Pfizer Inc said on Monday that its experimental Alzheimer's disease treatment failed to prove effective in one of four high-stakes late-stage trials in patients with mild to moderate forms of the memory-robbing disease.
The trial involved people who carry a variation of a gene called ApoE4 that makes them far more likely to develop Alzheimer's disease. Pfizer said it and its partner Johnson & Johnson would continue with three other late-stage trials of their medicine, called bapineuzumab, based upon a review by independent safety monitors.
The drug failed to improve cognitive and life function, the primary goals of the trial, compared with patients taking placebos.
Alzheimer's is the most common form of dementia and the sixth leading cause of death in the United States. An estimated 5 million Americans are believed to have the disease. An estimated 36 million people worldwide are believed to have dementia, including Alzheimer's disease, Pfizer said.
Morningstar analyst Damien Conover said he was not surprised by the failure of the bapineuzumab trial, given the especially high-risk patients involved.

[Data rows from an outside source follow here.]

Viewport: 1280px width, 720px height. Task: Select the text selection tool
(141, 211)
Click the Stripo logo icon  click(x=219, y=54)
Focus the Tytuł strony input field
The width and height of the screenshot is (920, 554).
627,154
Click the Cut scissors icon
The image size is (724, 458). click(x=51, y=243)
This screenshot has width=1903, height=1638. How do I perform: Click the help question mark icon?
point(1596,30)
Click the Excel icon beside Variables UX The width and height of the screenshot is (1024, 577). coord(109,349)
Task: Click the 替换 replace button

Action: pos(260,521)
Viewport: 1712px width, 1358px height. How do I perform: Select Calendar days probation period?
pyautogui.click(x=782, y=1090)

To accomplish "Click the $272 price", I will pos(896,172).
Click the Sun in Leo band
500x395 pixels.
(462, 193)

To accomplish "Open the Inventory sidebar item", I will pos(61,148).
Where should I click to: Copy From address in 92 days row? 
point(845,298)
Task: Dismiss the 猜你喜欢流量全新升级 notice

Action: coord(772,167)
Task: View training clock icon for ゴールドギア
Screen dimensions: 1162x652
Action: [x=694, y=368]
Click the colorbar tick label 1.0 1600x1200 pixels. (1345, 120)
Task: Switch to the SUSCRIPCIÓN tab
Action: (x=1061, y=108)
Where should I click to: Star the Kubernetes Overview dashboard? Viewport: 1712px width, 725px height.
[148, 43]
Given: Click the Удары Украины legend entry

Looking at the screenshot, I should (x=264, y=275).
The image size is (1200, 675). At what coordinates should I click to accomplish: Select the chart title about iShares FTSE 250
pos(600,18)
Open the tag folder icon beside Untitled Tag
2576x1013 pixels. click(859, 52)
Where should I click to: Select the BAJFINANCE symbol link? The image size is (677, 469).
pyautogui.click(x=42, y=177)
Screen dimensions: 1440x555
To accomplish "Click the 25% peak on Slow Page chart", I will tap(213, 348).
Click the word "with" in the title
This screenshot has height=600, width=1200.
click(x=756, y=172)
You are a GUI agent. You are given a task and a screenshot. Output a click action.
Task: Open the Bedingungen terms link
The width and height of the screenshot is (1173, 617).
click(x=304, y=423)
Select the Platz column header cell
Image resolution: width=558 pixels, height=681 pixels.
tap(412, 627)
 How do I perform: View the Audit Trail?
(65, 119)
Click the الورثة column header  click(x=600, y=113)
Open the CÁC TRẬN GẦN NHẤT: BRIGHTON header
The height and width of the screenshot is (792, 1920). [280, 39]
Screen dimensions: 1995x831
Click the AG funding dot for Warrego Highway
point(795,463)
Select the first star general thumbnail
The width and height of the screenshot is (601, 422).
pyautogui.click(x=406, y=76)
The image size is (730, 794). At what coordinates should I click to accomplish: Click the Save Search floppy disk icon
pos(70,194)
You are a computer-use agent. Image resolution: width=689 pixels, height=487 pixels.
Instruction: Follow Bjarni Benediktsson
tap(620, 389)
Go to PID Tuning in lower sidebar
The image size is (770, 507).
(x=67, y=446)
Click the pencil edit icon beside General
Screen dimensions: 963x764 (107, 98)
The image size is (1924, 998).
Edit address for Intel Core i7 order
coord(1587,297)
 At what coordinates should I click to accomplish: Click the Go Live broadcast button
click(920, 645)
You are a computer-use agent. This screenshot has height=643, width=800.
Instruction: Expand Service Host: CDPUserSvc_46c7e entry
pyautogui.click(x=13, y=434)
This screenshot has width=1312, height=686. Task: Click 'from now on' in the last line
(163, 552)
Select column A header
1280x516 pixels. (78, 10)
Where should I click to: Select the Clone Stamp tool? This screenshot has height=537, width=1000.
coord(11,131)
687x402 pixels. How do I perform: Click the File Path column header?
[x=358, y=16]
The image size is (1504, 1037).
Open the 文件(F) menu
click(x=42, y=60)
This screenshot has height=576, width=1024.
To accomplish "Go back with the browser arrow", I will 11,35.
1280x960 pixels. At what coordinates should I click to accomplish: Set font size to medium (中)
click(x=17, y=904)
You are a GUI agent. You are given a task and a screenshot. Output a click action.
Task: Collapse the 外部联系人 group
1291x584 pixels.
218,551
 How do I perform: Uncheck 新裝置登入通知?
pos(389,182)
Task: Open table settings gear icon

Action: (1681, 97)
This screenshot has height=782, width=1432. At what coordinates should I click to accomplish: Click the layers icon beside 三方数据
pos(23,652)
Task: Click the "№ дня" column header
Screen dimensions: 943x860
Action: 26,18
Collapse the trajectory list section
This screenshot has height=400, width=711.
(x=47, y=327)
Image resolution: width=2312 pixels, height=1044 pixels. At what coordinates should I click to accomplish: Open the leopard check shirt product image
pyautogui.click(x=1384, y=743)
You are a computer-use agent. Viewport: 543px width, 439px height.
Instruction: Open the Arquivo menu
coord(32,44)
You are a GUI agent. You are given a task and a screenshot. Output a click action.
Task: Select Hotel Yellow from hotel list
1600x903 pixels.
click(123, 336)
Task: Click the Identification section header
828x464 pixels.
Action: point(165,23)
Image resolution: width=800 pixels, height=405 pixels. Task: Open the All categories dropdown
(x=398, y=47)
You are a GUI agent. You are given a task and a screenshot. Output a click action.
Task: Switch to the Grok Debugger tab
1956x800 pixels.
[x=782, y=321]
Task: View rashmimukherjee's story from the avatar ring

"When people look at the potential for bapineuzumab, the average expectation out there was about 20 percent that it would be approved," Conover said. "If it were to do well, people were anticipating that it would do well in the ApoE4 non carriers, so the odds of this one being successful were even lower."
Pfizer said in a statement that a serious side effect of treatment appeared to be edema, or swelling in the brain, as detected by magnetic resonance imaging. The same side effect was seen in mid-stage trials of bapineuzumab, prompting researchers to shift patients to smaller doses of the drug in far larger Phase III trials.
The failed North American trial was supervised by J&J, which is also heading another Phase III trial in North America involving patients who do not carry the ApoE4 gene variation. Pfizer is conducting a pair of overseas Phase III trials, also involving both ApoE4 carriers and non-carriers.
Bapineuzumab, an injectable monoclonal antibody, works by attacking a protein called beta-amyloid that is believed by many researchers to be a leading cause of Alzheimer's disease.
Most industry analysts have held out little hope that the Pfizer/J&J drug or a similar one being developed by Eli Lilly and Co called solanezumab would succeed in their primary goals of improving cognitive and life function. That is because patients in all the studies already have symptoms and therefore have brain damage that would be difficult to reverse.
Many are holding out hope, however, that bapineuzumab and solanezumab may provide some secondary benefits, such as delaying loss of memory, especially in patients with mildest symptoms. In that case, the drugs might have potential for blockbuster sales because current medicines do not appreciably slow progression of the disease.
Data from the failed trial and from the companion J&J-led study of ApoE4 noncarriers is scheduled to be presented in September at a meeting of the European Federation of Neurological Societies in Stockholm. Limited data from the two trials is expected to be released by Pfizer before the meeting.
"While we are disappointed in the results of this first study, the Phase 2 (mid-stage) trials suggested that ApoE4 non-carriers may have a better chance of benefiting from bapineuzumab than ApoE4 carriers," J&J said in a statement. The company said results of its companion study in non-carriers due later this summer "will shed more light on this possibility."
Pfizer shares were down 1.5 percent in extended trading to $23.25. U.S. traded shares of Irish drugmaker Elan, which has a longstanding financial interest in the drug, fell nearly 17 percent to $11.25. J&J shares eased 0.4 percent to $67.82.